Our best guess here is that national roaming isn’t going to go anywhere, whether it’s a good idea or not. For we can’t imagine that George Osborne fancies the idea of having to pay back chunks of those licence fees that he’s already banked and spent.

Yes, of course Mariana Mazzucato is wrong, why do you ask?

Mariana Mazzucato is on a mission to persuade us all that as government provides all the lovely new technology and shiny shiny gadgetry we so enjoy then therefore we should all be coughing up a fee to said government for said shiny tech. There’s a number of problems with this idea: one being the boring detail that government hasn’t in fact been the source of all of that lovely research into tech:

I don’t know about the CADC, but Tim Jackson’s excellent book “Inside Intel” is very clear that the 4004 was a joint Intel-Busicom innovation, DARPA wasn’t anywhere to be seen, TI’s TMS 1000 was similarly an internal evolutionary development targeted at a range of industry products.

Looking at a preview of Mazzucato’s book via Amazon, it seems that her claims about state money being behind the microprocessor are because the US government funded the SEMATECH semiconductor technology consortium with $100 million per year. Note that SEMATECH was founded in 1986 by which point we already had the early 68000 microprocessors, and the first ARM designs (from the UK!) appeared in 1985. Both of these were recognisable predecessors of the various CPUs that have appeared in the iPhone – indeed up to the late iPhone 4 models they used an ARM design.

However, there’s two logical errors with her claim which are much more important than the technical details of what she’s claiming.

The first is that she doesn’t seem to understand the economics of government spending on research very well. There’s certain things that the markets, entirely unadorned, don’t do very well. While much too much of this is made in general it’s at least arguable that the provision of the public good of basic research is one of these things. And given that one of the reasons we have government in the first place is to provide those things, like public goods, that markets don’t deal with well then her argument falls into something of a trap. For she’s arguing that government should get a slice of the returns (through ownership of patents, of shares in companies that use government funded research) from the provision of that research.

But why? The very idea of government doing this work is that without government intervention we’ll not get this public good. We pay our taxes, government provides the public good and we’re done. There’s nothing extra that should be done about it: assuming that government has done the research, the research is indeed valuable, we’ve now got here an example of government doing what it has already been paid to do. Hurrah, celebrations and bring out the marching bands etc. There is no logic at all to the idea that government should get two bites of the same cherry.

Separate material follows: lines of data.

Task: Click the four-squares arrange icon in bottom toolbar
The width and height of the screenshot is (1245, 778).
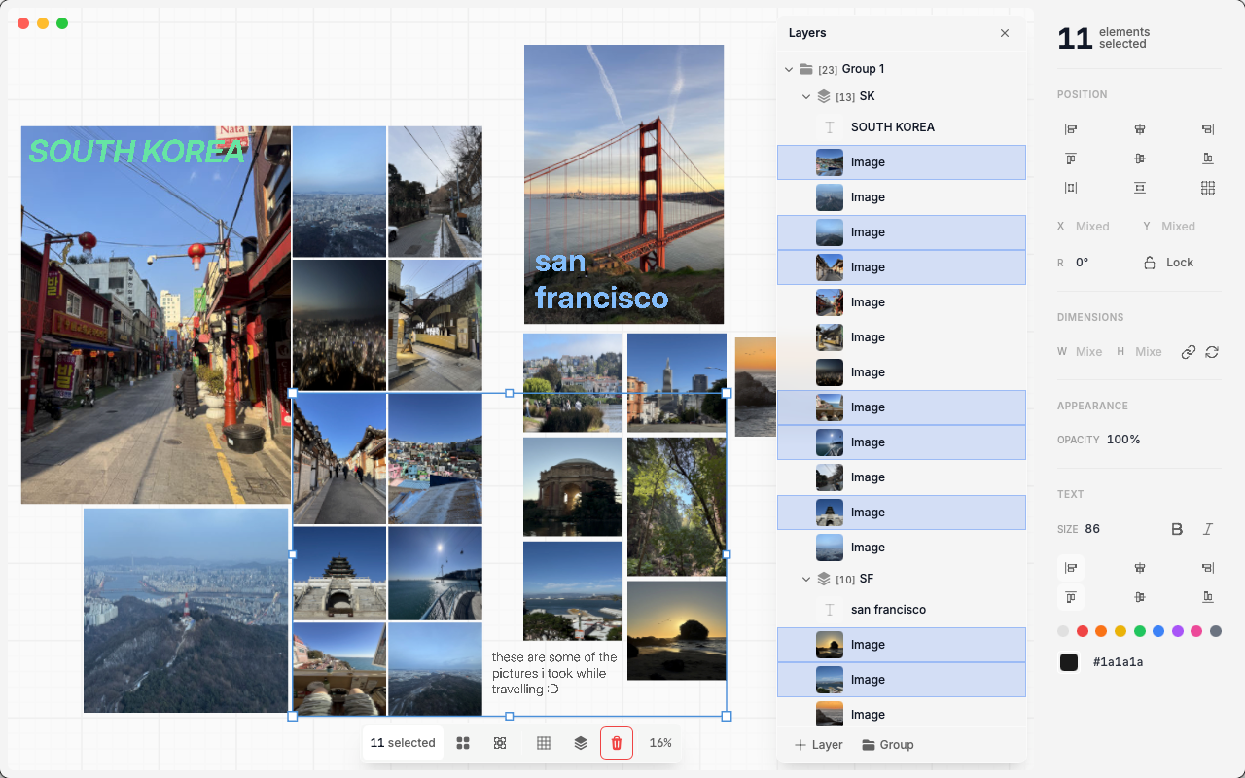Action: click(462, 743)
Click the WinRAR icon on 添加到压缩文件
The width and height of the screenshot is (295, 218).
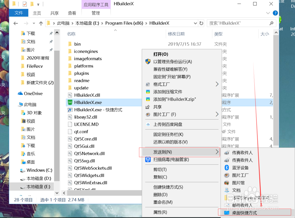coord(147,92)
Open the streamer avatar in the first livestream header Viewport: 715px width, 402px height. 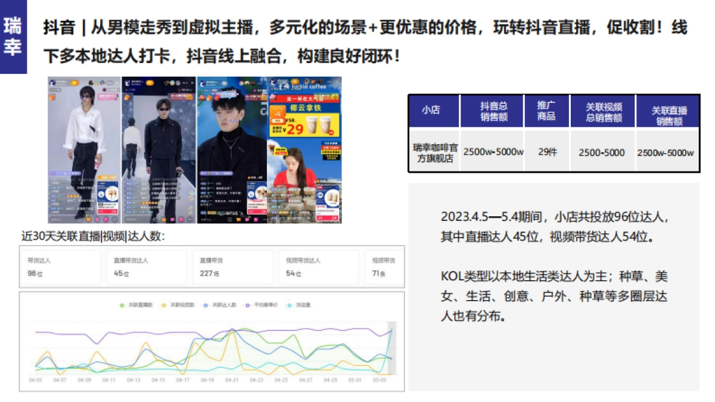pos(52,81)

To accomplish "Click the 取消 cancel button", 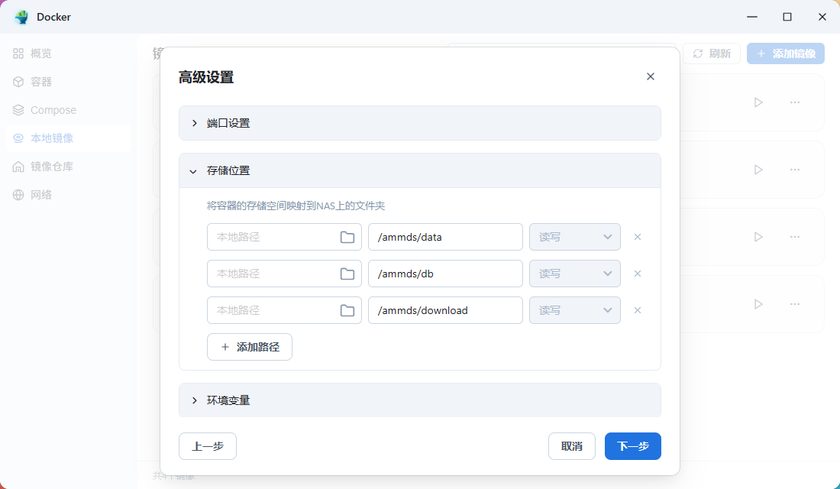I will coord(571,445).
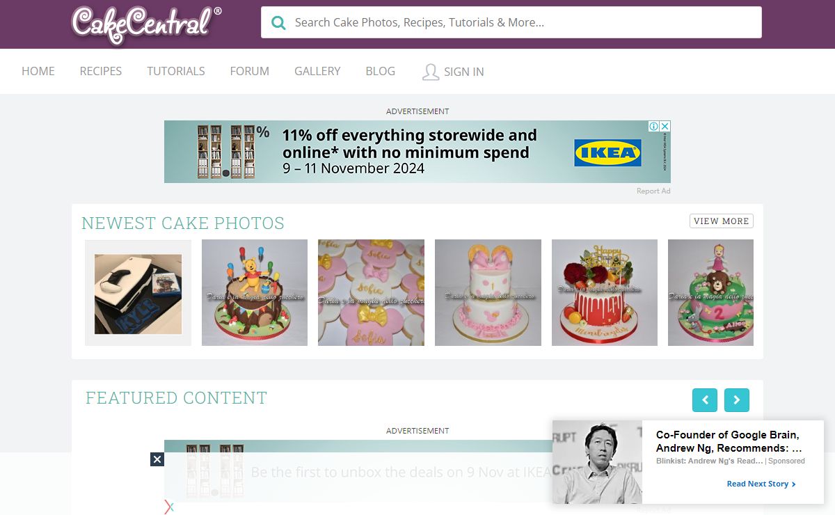Open the Recipes menu item

[x=101, y=71]
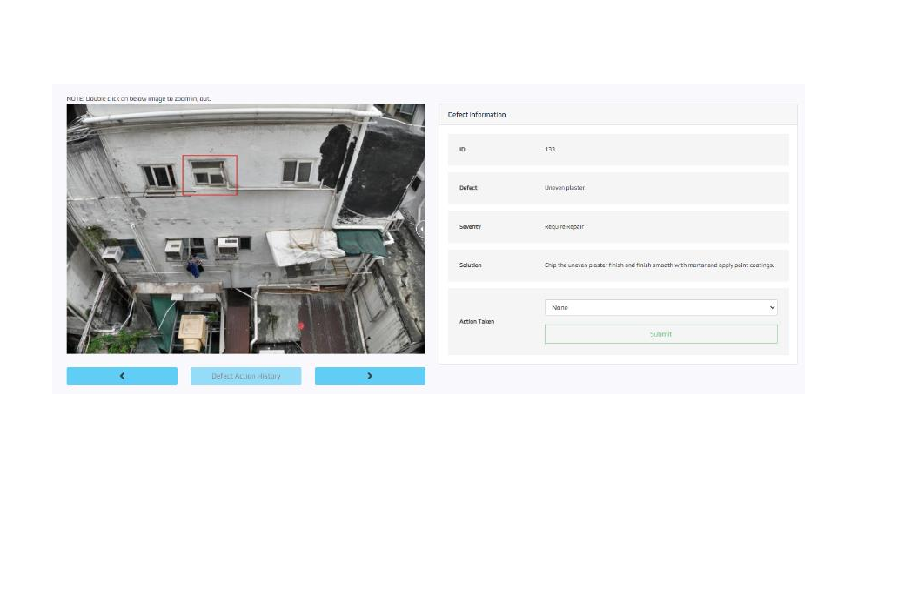Click the circular arrow on the image's right edge
This screenshot has width=911, height=590.
click(421, 230)
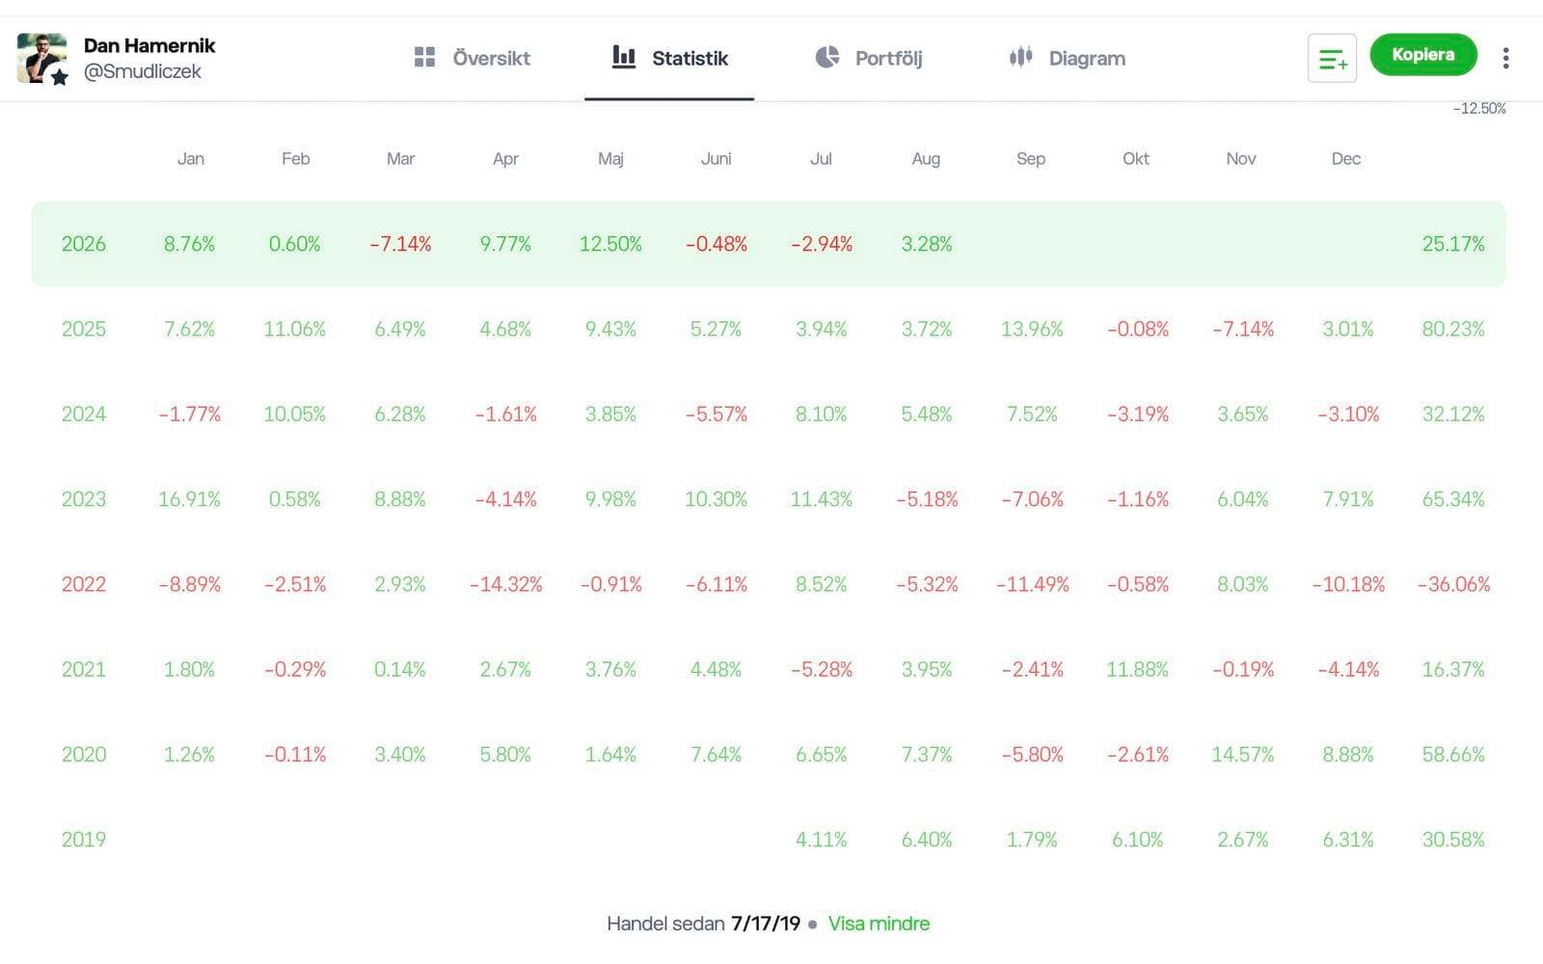Click Dan Hamernik's profile avatar
The height and width of the screenshot is (964, 1543).
(41, 58)
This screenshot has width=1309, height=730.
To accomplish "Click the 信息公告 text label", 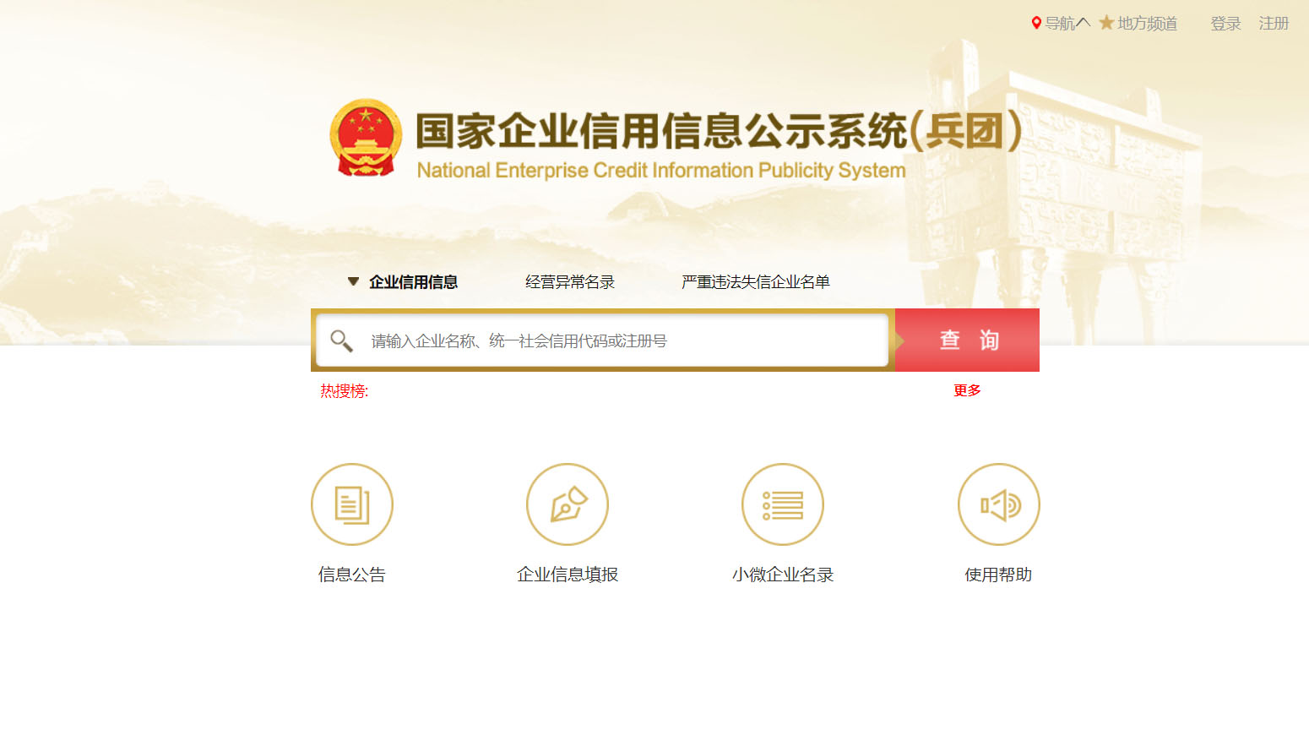I will [x=352, y=575].
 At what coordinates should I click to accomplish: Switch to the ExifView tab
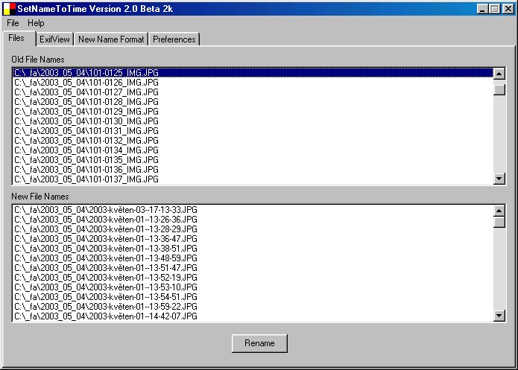(x=54, y=39)

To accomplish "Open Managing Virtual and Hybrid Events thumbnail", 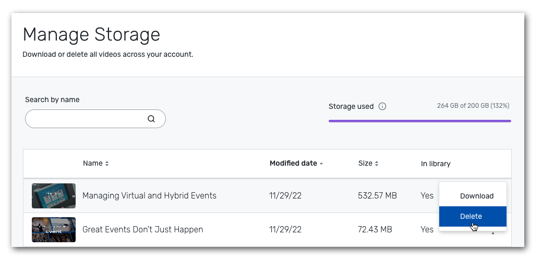I will click(x=53, y=196).
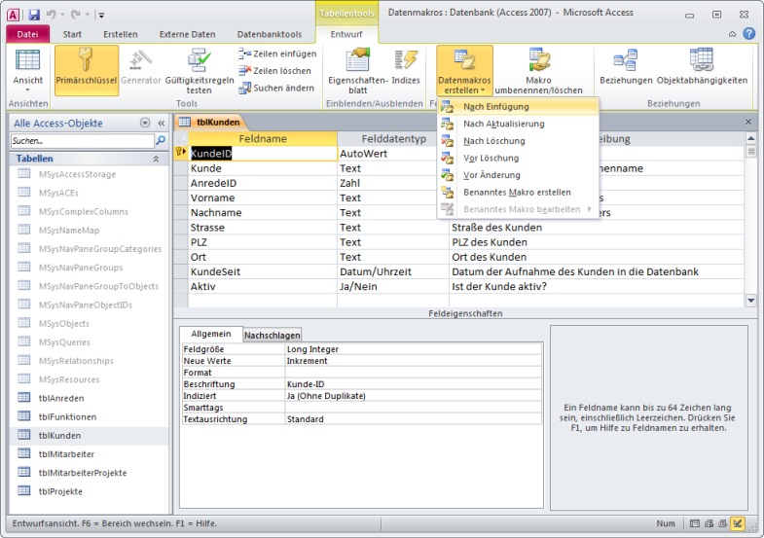Switch to the Nachschlagen tab
764x538 pixels.
[272, 334]
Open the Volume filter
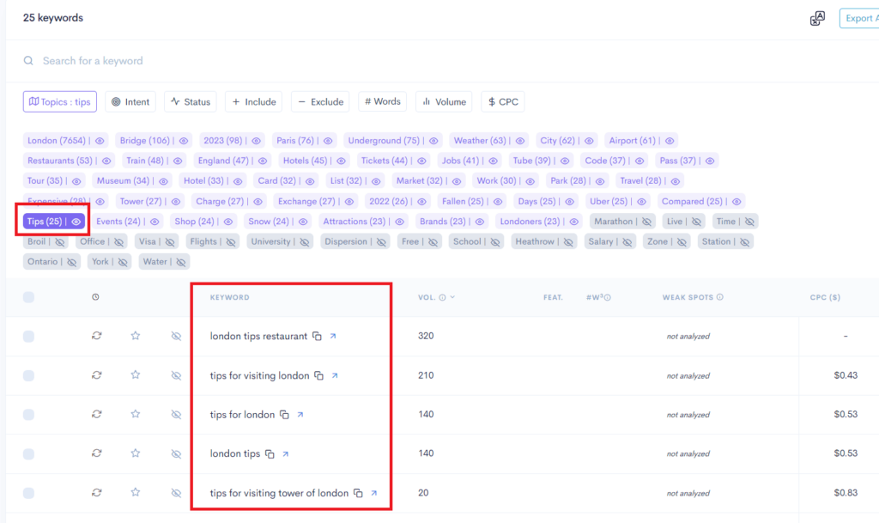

The second logical problem is that she’s arguing that (and this is the real point of her work) the EU research budgets should end up owning a chunk of whatever it is that turns up of value from EU funded research. There must be commercial arrangements for Brussels to recoup some of the profits from the use of the results. And her clinching argument is that Darpa, the US military research budget, produces huge value from the research that it funds. Therefore we should do as they do.

The problem with this is that Darpa deliberately doesn’t try to retain an ownership interest in technology derived from research that it funds. On the grounds that it just wants to produce the public goods of the results of that research and when it’s done that its job is done. And it’s also a great deal easier and more productive to give scientists grants to do research than it is to have arguments with them over ownership, in advance of any actual findings, of whatever the results might be.

That is, we’re being advised to a) do as Darpa and b) not do as Darpa in the same sentence.

It’s nonsense sadly, but influential nonsense.